壺酢(つぼ酢)は、通常の米酢のように酵母や酢酸菌を加えることなく、米(玄米)と麹と水を壷に仕込むことで出来上がる米酢です。
おそらく、南九州の気候と水そして風土が、この壺に仕込むという独特の米酢造りにマッチしていたために、伝承されてきたものと思われます。しかしながら、その効率的とはいえない生産方法の為に一時期、其の生産技術の伝承が途絶える可能性がありました。
黒酢が、黒い理由は、黒酢ができるプロセスにあります。黒酢の原料の玄米や大麦などのデンプン質は、麹菌の働きによって糖分に変化します。これを糖化といいます。そしてタンパク質はアミノ酸に分解されます。
次に酵母菌がその糖分を餌にして、アルコールをつくります。つまり、アルコール発酵です。このアルコール発酵で止めると“お酒”が出来るのですが、さらに酢酸菌の酵素によって発酵を進めることでお酒が酢になります。
併行複発酵とは、この糖化・アルコール発酵・酢酸発酵の3つのプロセスが同時に併行して進むことをいいます。つぼ酢で利用される「アマン壺」といわれる容器には、酵母と酢酸菌がすみついているため、この併行複発酵が行われ、それが、半年から1年あるいは2年という時を費やすことで熟成が進み、同時にアミノ酸と糖の反応が進むことで、特有の香りと独特な黒褐色の色を生みだすのです。

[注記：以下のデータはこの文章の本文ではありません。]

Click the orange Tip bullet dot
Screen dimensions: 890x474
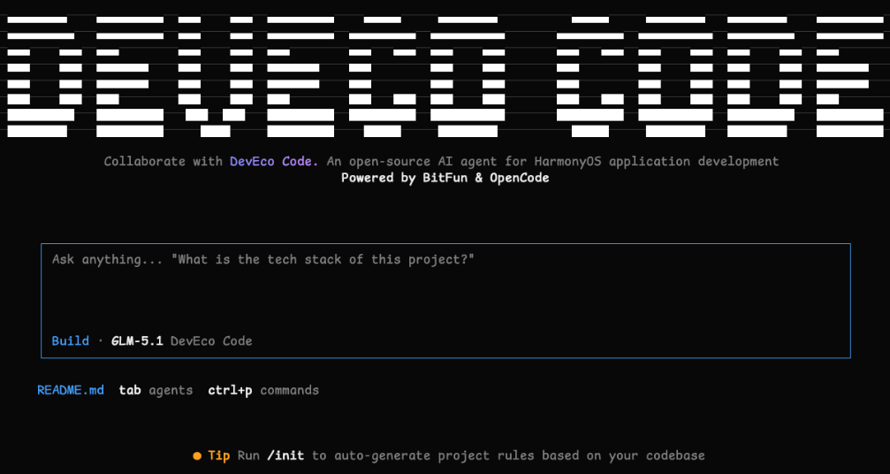click(x=197, y=455)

黒酢ブームが到来するととともに熟成時間をかけず、酢にカラメルで黒褐色の色をつけて黒酢として売るような業者も出てきたために、農林水産省がJas規格において、2003年7月、黒酢の定義を定めました。
つまり、黒酢は、穀物酢のうち、原材料として米(玄米)、または小麦もしくは大麦を加えたもののみを使用したもので、米の使用量が穀物酢1リットルにつき180g以上であって、かつ、発酵および熟成によって褐色、または黒褐色に着色したものとしたのです。